Well, for smaller investors, the article goes on to say, the most affordable and also the most effective method for gaining said exposure to commercial real estate is simply through real estate investment trusts, which are also sometimes referred to as REITs. The majority of the firms involved own a mixture of buildings and such.
Yet certain investors in this game have flat-out confused the housing & commercial sectors, particularly after trouble surfaced earlier in the year regarding subprime home mortgages, which tend to service individuals who have flawed credit & likewise other riskier types.

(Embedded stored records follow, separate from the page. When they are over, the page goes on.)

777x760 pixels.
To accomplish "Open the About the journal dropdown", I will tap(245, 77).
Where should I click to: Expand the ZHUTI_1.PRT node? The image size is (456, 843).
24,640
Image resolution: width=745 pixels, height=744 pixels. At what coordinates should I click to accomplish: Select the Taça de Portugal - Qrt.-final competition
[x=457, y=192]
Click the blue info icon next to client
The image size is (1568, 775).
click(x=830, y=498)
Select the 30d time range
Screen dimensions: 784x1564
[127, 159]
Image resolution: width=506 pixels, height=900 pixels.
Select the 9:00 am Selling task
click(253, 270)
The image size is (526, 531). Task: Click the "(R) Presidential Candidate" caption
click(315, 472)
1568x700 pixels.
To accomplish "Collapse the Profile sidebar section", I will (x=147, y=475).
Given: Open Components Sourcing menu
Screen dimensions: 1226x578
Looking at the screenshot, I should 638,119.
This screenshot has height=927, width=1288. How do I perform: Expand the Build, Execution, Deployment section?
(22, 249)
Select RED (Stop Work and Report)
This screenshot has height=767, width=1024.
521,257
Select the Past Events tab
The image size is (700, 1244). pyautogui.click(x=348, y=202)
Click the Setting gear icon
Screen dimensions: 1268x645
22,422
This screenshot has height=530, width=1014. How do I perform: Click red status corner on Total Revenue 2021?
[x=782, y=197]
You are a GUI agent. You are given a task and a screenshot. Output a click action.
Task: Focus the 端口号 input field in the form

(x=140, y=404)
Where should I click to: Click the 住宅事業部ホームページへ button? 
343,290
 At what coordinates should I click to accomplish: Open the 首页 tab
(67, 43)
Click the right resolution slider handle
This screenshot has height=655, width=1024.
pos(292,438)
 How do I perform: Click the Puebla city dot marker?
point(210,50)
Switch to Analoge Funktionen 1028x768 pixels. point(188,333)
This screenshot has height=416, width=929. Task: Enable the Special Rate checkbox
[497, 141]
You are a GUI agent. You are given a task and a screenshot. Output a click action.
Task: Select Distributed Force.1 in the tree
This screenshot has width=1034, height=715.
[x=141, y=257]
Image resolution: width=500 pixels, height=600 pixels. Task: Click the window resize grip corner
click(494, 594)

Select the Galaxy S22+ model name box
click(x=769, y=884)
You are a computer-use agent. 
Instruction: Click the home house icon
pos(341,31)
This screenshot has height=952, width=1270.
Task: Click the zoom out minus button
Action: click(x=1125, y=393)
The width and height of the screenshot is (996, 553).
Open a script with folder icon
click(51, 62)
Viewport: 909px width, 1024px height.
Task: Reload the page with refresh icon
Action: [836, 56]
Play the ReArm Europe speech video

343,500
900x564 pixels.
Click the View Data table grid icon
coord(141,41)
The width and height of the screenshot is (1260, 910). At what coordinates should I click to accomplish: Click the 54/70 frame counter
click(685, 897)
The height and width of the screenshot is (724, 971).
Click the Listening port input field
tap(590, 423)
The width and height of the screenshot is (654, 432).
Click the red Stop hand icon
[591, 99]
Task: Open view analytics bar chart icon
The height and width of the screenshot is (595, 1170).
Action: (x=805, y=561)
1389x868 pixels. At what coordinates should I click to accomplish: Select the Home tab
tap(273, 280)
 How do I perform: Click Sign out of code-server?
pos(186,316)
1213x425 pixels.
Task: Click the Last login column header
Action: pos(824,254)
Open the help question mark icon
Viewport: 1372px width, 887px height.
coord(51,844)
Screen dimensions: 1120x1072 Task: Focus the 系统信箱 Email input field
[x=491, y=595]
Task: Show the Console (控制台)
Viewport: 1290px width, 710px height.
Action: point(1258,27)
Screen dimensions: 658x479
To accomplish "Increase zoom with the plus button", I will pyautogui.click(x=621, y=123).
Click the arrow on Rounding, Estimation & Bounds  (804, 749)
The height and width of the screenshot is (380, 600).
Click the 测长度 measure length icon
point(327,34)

Filed under: Uncategorized — sexton-interactive @ 6:50 pm
We have added a new resources to the SI Real Estate Directory regarding Hilton head If you have ever been to Hilton Head Island before, you might have already enjoyed on one of the great beaches, played on one of the top rated golf courses or shopped & dined at one of their unique shopping centers and restaurants. You might have also stayed in a top notch beachside Hilton Head resort or perhaps a property. This site has a lot of information and resources about hilton head, and it is highly recommended that you give them a look if you plan to be in that area any time soon, or if you already are. We will be giving you updates about their site as well, as time goes on.